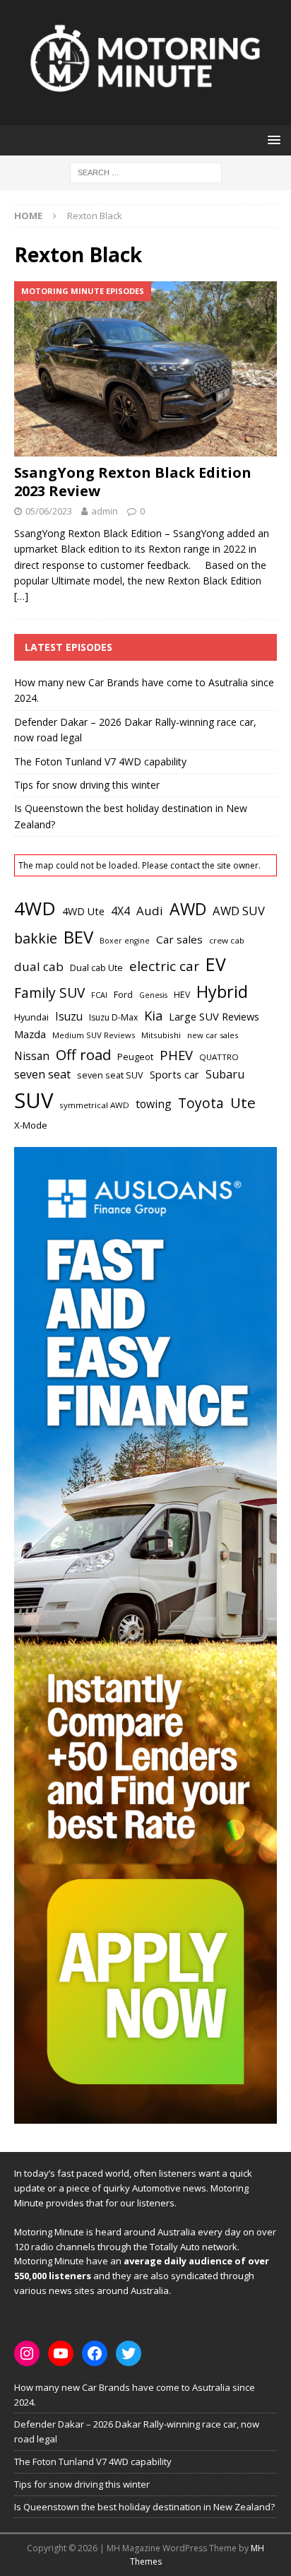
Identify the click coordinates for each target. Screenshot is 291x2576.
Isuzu (69, 1016)
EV (216, 964)
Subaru (225, 1074)
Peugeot (135, 1056)
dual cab (39, 966)
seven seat (42, 1074)
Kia (153, 1015)
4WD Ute (83, 911)
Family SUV (49, 993)
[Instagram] (27, 2353)
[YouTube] (60, 2353)
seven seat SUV (110, 1075)
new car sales (212, 1035)
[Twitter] (128, 2353)
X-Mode (30, 1125)
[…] (21, 596)
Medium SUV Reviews (93, 1035)
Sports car (174, 1074)
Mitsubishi (161, 1035)
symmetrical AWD (94, 1105)
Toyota (201, 1102)
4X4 (120, 911)
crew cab (226, 940)
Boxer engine (125, 941)
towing (154, 1104)
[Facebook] (94, 2353)
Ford (123, 994)
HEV (182, 995)
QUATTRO (219, 1057)
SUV (33, 1100)
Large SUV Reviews (214, 1016)
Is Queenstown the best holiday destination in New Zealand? (144, 2506)
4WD (35, 908)
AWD (188, 909)
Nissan (31, 1056)
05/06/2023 (48, 511)
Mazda (30, 1034)
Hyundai (31, 1017)
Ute (243, 1102)
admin (104, 511)
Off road (83, 1054)
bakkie (35, 938)
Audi (149, 910)
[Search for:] (146, 171)
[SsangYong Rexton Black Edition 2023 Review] (145, 369)
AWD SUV (239, 910)
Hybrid (222, 991)
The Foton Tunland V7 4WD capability (100, 761)
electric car (164, 966)
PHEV (176, 1055)
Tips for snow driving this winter (87, 785)
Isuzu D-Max (113, 1017)
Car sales (179, 939)
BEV (78, 936)
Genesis (153, 995)
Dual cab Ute (96, 967)
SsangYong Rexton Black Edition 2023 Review (132, 481)
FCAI (99, 994)
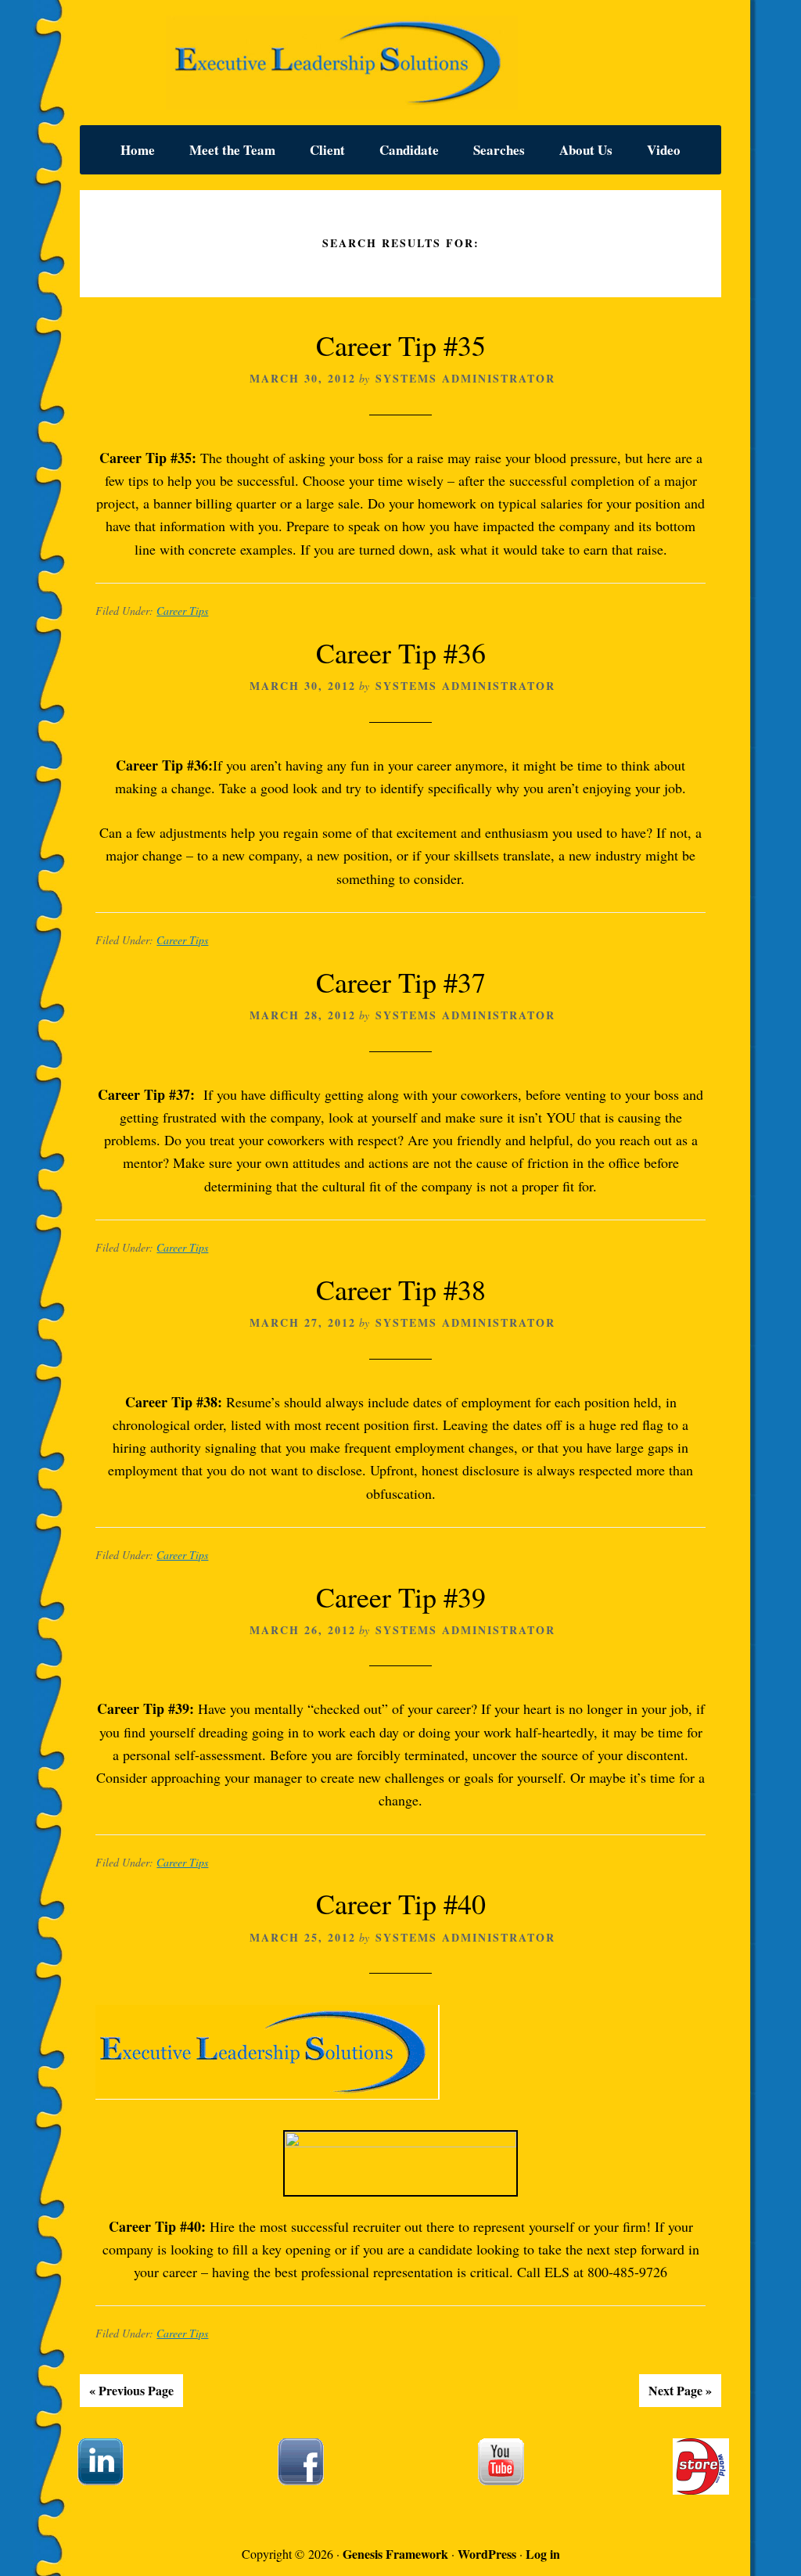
▬▬▬▬▬▬▬▬▬▬
### [WHAT YOU NEED TO DO]
Keep the pictures out of your answer, which should be the lines from the one with "bakkie (35, 938)" through the final line of the data, copied exactly.

### [ANSWER TO THIS EXERCISE]
bakkie (35, 938)
Audi (149, 910)
[Search for:] (146, 171)
[SsangYong Rexton Black Edition 2023 Review] (145, 369)
AWD SUV (239, 910)
Hybrid (222, 991)
The Foton Tunland V7 4WD capability (100, 761)
electric car (164, 966)
PHEV (176, 1055)
Tips for snow driving this winter (87, 785)
Isuzu D-Max (113, 1017)
Car sales (179, 939)
BEV (78, 936)
Genesis (153, 995)
Dual cab Ute (96, 967)
SsangYong Rexton Black Edition 2023 Review (132, 481)
FCAI (99, 994)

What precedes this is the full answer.